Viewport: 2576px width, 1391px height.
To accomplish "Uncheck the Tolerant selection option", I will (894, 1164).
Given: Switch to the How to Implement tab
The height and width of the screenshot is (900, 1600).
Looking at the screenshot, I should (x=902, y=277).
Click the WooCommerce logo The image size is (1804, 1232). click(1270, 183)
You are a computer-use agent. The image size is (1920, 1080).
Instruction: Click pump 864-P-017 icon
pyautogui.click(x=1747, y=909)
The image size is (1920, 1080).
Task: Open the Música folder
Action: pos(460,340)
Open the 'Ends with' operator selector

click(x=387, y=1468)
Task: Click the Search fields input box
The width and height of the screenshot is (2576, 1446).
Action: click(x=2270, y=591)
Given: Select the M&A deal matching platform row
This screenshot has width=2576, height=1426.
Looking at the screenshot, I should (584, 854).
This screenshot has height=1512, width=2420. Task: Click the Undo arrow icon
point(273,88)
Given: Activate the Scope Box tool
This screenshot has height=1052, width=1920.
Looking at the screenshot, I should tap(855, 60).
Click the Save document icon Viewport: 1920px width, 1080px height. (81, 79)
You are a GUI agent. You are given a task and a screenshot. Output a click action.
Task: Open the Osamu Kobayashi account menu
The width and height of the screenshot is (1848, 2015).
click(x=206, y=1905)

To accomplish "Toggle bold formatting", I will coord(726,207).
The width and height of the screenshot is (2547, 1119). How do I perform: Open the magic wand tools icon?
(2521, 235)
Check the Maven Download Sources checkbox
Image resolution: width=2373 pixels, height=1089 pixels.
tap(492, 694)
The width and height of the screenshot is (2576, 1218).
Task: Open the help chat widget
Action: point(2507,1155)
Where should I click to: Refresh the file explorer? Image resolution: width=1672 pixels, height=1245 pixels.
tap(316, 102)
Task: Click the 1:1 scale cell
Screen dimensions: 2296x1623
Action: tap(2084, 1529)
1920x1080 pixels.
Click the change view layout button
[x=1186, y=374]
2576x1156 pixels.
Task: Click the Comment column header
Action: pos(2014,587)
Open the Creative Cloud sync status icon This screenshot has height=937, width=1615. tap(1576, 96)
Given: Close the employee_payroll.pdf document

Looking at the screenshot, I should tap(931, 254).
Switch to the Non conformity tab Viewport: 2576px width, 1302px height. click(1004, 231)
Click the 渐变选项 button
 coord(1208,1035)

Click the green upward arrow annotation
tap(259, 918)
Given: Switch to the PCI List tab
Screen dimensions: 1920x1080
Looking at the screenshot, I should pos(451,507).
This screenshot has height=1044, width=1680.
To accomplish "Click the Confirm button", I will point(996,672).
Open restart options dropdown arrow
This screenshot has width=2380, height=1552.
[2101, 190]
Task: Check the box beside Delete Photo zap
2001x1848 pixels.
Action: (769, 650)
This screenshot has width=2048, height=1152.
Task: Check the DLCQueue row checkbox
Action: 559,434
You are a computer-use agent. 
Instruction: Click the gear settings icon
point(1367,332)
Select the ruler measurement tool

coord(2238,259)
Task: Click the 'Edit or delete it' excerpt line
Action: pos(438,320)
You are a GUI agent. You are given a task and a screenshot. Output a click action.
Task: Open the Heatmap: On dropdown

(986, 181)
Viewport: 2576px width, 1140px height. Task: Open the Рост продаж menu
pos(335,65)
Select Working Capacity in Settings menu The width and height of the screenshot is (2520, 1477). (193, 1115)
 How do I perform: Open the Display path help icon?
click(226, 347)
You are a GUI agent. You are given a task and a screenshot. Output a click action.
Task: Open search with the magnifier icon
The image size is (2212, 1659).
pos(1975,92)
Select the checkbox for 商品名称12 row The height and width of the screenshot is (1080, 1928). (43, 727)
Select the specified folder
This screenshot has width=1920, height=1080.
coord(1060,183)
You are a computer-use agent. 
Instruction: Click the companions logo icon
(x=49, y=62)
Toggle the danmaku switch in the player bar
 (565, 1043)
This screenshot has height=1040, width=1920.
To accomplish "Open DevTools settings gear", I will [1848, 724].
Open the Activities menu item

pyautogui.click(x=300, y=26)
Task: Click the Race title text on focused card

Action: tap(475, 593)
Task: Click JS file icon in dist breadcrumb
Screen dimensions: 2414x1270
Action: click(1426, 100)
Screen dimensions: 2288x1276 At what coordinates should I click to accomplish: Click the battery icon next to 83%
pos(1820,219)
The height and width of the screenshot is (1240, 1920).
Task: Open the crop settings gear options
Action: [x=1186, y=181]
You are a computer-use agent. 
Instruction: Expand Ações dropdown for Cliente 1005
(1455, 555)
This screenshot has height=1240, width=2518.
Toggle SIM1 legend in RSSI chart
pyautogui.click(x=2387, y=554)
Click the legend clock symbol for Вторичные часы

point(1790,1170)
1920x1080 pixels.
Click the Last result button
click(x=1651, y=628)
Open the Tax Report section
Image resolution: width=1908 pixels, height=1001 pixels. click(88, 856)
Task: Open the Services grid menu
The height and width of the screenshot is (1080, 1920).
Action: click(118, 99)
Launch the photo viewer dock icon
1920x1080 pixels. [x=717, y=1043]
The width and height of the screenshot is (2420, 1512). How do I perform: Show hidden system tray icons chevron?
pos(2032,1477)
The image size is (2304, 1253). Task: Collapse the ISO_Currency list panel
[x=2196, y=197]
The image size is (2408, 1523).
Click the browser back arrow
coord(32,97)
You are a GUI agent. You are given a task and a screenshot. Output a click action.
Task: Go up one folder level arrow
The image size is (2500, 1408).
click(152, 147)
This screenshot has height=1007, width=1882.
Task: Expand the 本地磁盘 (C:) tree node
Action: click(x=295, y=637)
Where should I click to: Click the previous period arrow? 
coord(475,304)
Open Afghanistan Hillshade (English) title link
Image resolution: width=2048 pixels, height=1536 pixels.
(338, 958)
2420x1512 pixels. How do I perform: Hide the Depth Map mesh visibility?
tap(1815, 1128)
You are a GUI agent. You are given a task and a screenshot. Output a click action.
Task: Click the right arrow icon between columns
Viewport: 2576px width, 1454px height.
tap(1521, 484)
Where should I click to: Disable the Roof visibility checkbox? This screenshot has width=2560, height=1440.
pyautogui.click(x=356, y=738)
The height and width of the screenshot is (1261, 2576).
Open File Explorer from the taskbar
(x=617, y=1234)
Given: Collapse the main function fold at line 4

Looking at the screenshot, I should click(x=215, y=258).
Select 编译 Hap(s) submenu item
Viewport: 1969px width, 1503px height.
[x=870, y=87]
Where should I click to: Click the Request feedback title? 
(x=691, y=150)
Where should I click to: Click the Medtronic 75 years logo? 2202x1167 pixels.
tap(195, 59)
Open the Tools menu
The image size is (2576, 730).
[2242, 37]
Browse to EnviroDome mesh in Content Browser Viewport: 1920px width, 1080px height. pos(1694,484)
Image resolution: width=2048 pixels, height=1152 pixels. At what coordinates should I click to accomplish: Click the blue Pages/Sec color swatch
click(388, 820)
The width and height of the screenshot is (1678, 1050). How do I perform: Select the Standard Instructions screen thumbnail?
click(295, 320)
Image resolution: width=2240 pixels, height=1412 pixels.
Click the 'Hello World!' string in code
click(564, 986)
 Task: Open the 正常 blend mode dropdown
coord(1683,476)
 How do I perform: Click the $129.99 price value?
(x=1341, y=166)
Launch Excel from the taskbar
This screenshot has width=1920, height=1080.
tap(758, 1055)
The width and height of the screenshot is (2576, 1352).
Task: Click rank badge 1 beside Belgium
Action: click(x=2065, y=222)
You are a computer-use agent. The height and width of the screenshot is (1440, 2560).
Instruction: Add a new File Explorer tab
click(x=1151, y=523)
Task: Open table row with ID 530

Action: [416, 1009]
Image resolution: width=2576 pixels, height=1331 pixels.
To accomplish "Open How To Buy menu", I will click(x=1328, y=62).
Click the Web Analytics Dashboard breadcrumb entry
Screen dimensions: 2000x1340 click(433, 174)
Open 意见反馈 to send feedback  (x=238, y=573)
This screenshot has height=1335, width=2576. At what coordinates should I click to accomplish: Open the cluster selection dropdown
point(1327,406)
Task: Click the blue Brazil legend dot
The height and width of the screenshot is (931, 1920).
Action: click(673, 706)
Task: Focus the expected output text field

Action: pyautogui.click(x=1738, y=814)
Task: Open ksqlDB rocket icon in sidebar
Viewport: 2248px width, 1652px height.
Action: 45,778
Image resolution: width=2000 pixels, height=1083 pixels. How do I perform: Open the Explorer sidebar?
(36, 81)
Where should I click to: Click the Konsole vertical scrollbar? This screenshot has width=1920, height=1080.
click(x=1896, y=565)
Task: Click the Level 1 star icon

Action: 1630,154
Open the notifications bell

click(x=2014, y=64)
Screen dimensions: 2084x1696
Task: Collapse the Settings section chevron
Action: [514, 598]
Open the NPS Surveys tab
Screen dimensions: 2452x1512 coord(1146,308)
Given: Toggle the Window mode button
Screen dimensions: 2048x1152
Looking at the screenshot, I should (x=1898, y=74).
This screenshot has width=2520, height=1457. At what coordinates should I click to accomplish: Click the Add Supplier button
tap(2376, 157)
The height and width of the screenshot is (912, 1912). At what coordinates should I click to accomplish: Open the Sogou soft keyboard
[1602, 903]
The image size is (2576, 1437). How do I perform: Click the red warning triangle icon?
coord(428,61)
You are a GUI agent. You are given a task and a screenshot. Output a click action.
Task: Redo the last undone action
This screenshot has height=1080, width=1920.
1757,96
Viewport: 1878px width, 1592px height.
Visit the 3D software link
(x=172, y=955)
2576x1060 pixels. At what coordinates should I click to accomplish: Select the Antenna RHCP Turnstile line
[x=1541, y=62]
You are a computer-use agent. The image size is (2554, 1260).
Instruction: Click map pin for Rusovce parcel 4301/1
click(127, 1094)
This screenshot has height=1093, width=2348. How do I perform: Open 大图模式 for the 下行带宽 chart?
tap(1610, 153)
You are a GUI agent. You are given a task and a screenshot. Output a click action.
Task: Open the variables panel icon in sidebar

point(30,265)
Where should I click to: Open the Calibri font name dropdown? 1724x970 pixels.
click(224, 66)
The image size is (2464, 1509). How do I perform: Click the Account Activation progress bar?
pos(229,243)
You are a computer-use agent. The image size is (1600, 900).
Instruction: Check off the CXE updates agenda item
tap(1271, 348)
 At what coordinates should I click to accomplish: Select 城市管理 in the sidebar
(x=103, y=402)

* _PROBLEM DESCRIPTION_
Word for word, restate the data above from its first line down to and including the line with "Open the Creative".

* _TASK RESPONSE_
Viewport: 2576px width, 1391px height.
To accomplish "Uncheck the Tolerant selection option", I will (894, 1164).
Given: Switch to the How to Implement tab
The height and width of the screenshot is (900, 1600).
Looking at the screenshot, I should (x=902, y=277).
Click the WooCommerce logo The image size is (1804, 1232). click(1270, 183)
You are a computer-use agent. The image size is (1920, 1080).
Instruction: Click pump 864-P-017 icon
pyautogui.click(x=1747, y=909)
The image size is (1920, 1080).
Task: Open the Música folder
Action: pos(460,340)
Open the 'Ends with' operator selector

click(x=387, y=1468)
Task: Click the Search fields input box
The width and height of the screenshot is (2576, 1446).
Action: click(x=2270, y=591)
Given: Select the M&A deal matching platform row
This screenshot has width=2576, height=1426.
Looking at the screenshot, I should (584, 854).
This screenshot has height=1512, width=2420. Task: Click the Undo arrow icon
point(273,88)
Given: Activate the Scope Box tool
This screenshot has height=1052, width=1920.
Looking at the screenshot, I should tap(855, 60).
Click the Save document icon Viewport: 1920px width, 1080px height. (81, 79)
You are a GUI agent. You are given a task and a screenshot. Output a click action.
Task: Open the Osamu Kobayashi account menu
The width and height of the screenshot is (1848, 2015).
click(x=206, y=1905)

To accomplish "Toggle bold formatting", I will coord(726,207).
The width and height of the screenshot is (2547, 1119). How do I perform: Open the magic wand tools icon?
(2521, 235)
Check the Maven Download Sources checkbox
Image resolution: width=2373 pixels, height=1089 pixels.
tap(492, 694)
The width and height of the screenshot is (2576, 1218).
Task: Open the help chat widget
Action: point(2507,1155)
Where should I click to: Refresh the file explorer? Image resolution: width=1672 pixels, height=1245 pixels.
tap(316, 102)
Task: Click the 1:1 scale cell
Screen dimensions: 2296x1623
Action: tap(2084, 1529)
1920x1080 pixels.
Click the change view layout button
[x=1186, y=374]
2576x1156 pixels.
Task: Click the Comment column header
Action: pos(2014,587)
Open the Creative Cloud sync status icon This screenshot has height=937, width=1615. tap(1576, 96)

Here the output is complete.